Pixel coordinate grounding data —
- - - - - - -
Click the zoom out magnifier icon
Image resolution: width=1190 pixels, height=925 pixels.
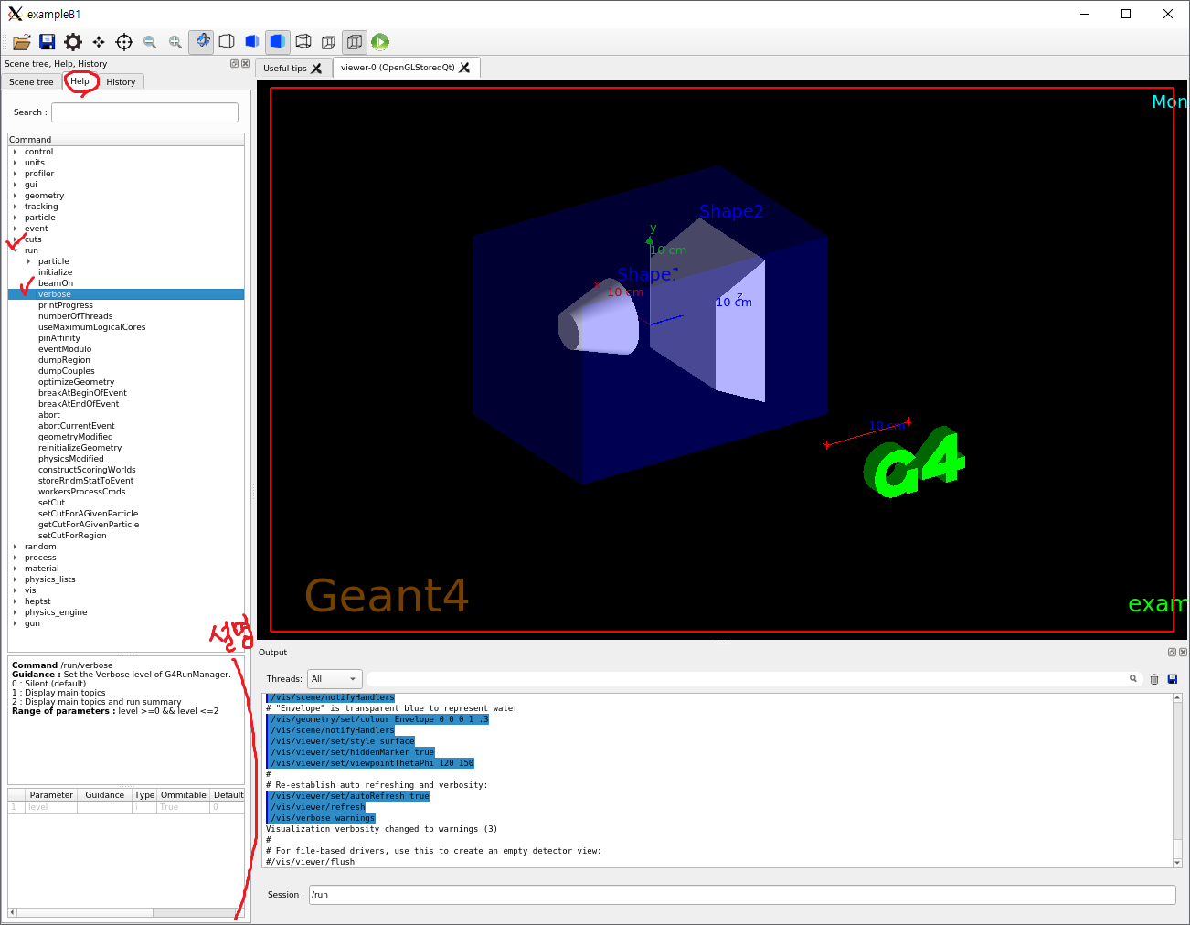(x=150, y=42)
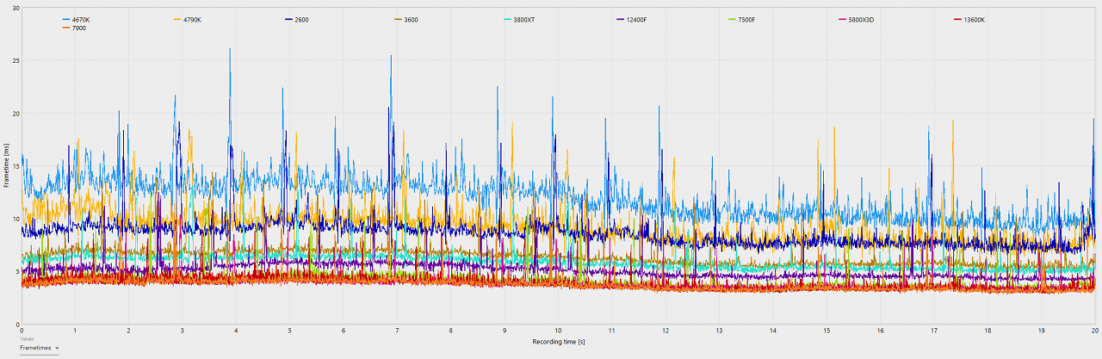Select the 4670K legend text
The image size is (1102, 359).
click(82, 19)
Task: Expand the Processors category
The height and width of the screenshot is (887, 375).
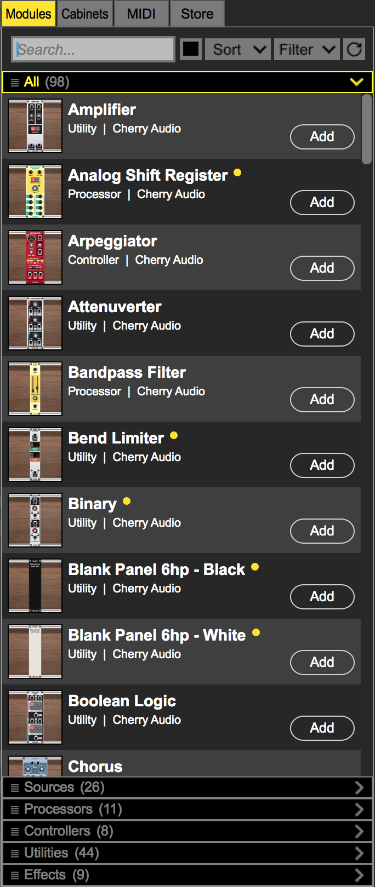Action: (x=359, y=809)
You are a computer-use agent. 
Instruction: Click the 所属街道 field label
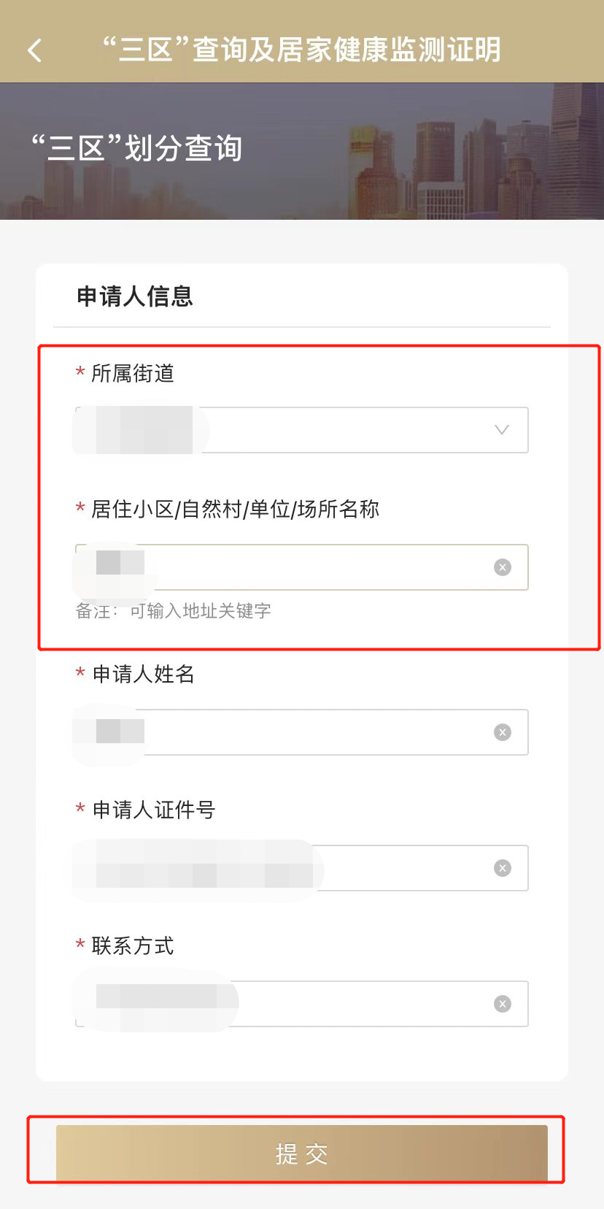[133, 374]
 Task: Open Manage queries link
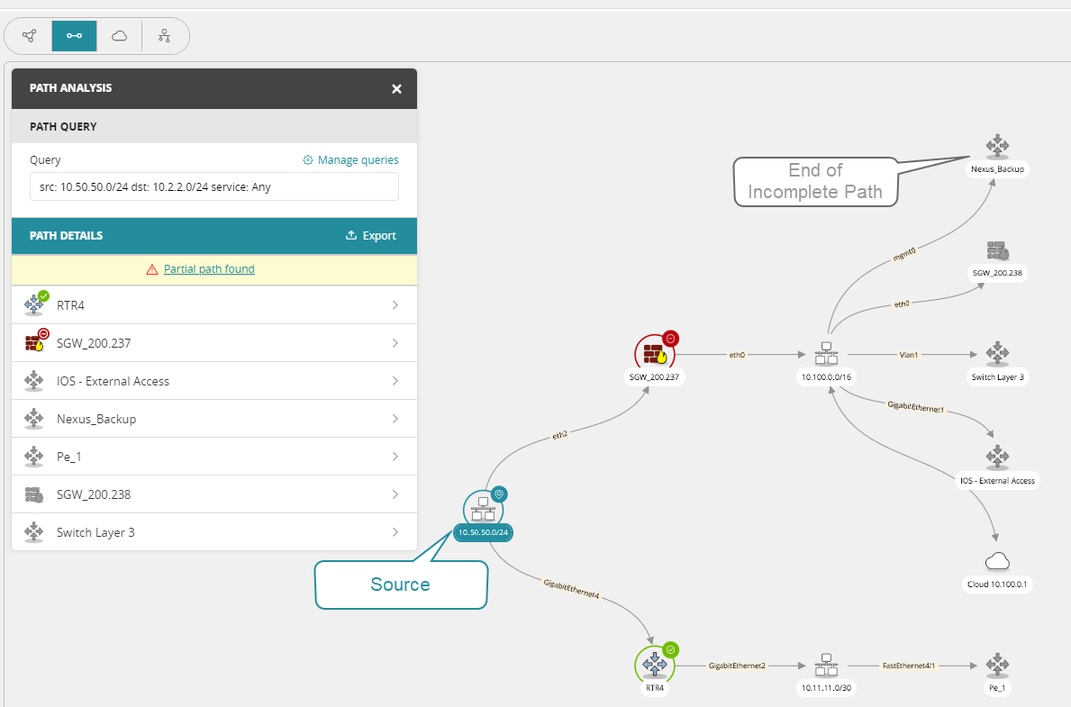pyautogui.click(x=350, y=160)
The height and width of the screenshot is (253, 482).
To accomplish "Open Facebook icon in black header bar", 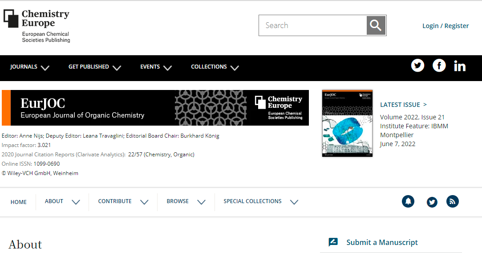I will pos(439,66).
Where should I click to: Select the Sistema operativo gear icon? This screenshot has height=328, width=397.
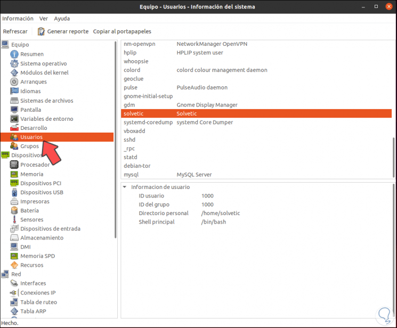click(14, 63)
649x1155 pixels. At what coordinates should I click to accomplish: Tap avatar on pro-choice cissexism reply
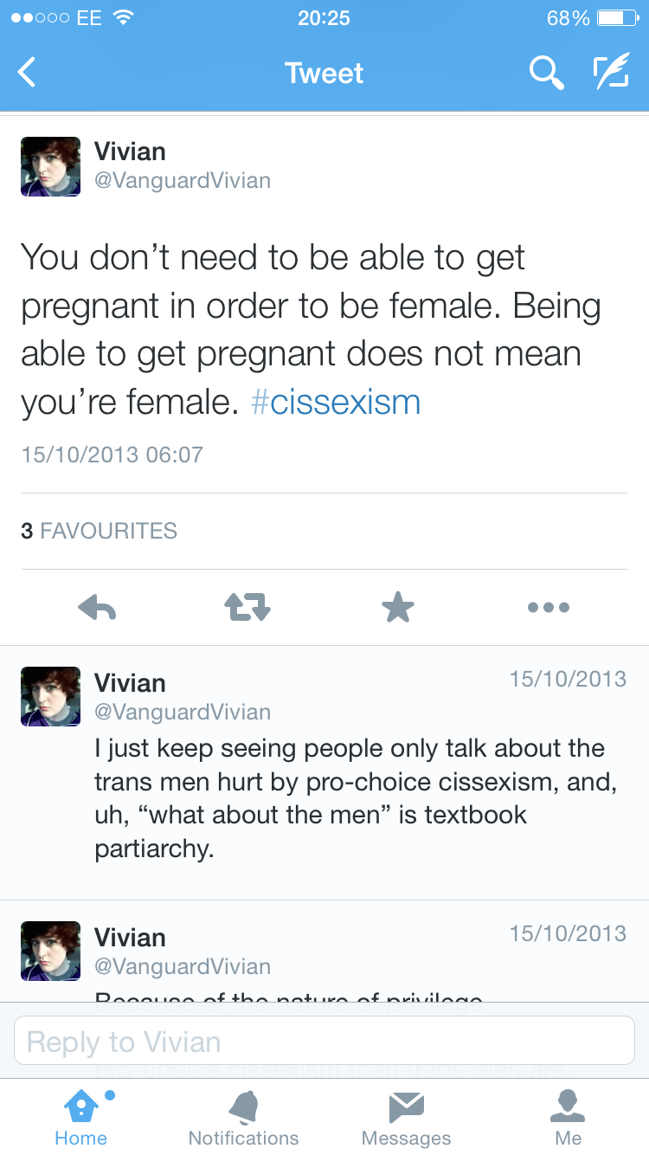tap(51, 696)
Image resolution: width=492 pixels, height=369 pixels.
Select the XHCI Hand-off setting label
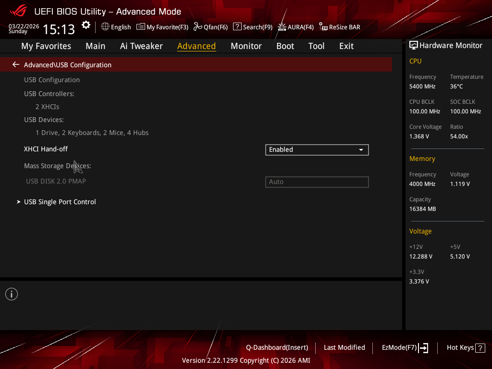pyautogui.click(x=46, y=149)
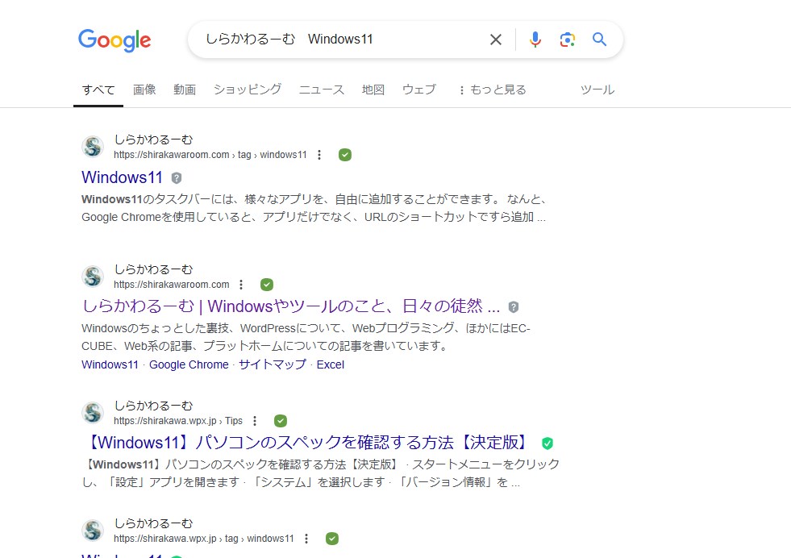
- - - - - - -
WHAT THE EXERCISE ASKS — Word for word, retype the lines from the one that contains "Where should I" through the final line of the data, both ends included, excluding pictures.

EXERCISE ANSWER —
Where should I click to: Select the Sistema operativo gear icon? This screenshot has height=328, width=397.
click(14, 63)
649x1155 pixels. At what coordinates should I click to accomplish: Tap avatar on pro-choice cissexism reply
tap(51, 696)
Image resolution: width=492 pixels, height=369 pixels.
Select the XHCI Hand-off setting label
pyautogui.click(x=46, y=149)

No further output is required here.